Peut-on envisager son transfert à la CPI ?

Nous verrons le moment venu. Pour l’heure, il faut l’arrêter. Son avenir n’est pas celui d’un homme libre, en tout cas pas en RD Congo.

Parlons à présent du Sommet de la francophonie prévu en octobre prochain à Kinshasa. Vous avez eu un entretien avec Yamina Benguigui, la ministre déléguée à la Francophonie. Avez-vous obtenu une réponse de Paris quant à la venue du président François Hollande ?

Il revient aux pays membres de l’Organisation internationale de la francophonie [OIF] de répondre à notre invitation comme bon leur semble. Notre souhait est évidemment qu’ils soient représentés au niveau le plus élevé possible, la France comprise… Mais nous sommes encore à plusieurs mois du sommet.

Selon le Quai d’Orsay, la ministre « a rappelé son attachement à ce que des progrès concrets se réalisent d’ici au sommet », notamment dans les domaines des droits de l’homme et de la transparence électorale. Cela ressemble à une liste de conditions…

On ne m’a pas remis une liste de conditions. Je n’ai pas de commentaires ni de réactions à exprimer sur ce communiqué. Je sais ce que nous nous sommes dit, et c’est sur cette base que nous allons continuer à coopérer. L’entretien s’est bien déroulé et offre de bonnes perspectives quant aux relations entre les deux pays.

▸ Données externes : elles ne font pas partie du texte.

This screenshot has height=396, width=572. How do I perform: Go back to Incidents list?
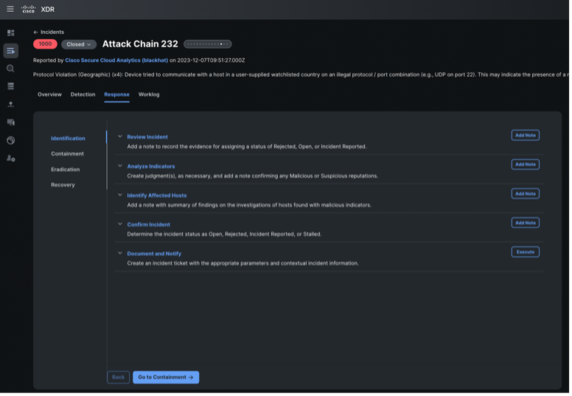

Mais, en cas d’absence de Hollande ou d’autres dirigeants, ne craignez-vous pas un déplacement ou un report de ce sommet ?

La responsabilité reviendrait à ceux qui auraient décidé de ne pas venir. Ce qui est en cause, c’est la conception de cette organisation. Tous les États se valent. La langue française a peut-être son origine en France, mais elle appartient à tout le monde, et son avenir est davantage dans nos pays qu’en France. Pour l’heure, je n’ai pas de raisons de douter de la participation de la France au niveau que nous souhaitons.

Vous croyez donc à la présence de François Hollande…

J’y travaille. C’est dans l’intérêt de la Francophonie et de nos deux pays.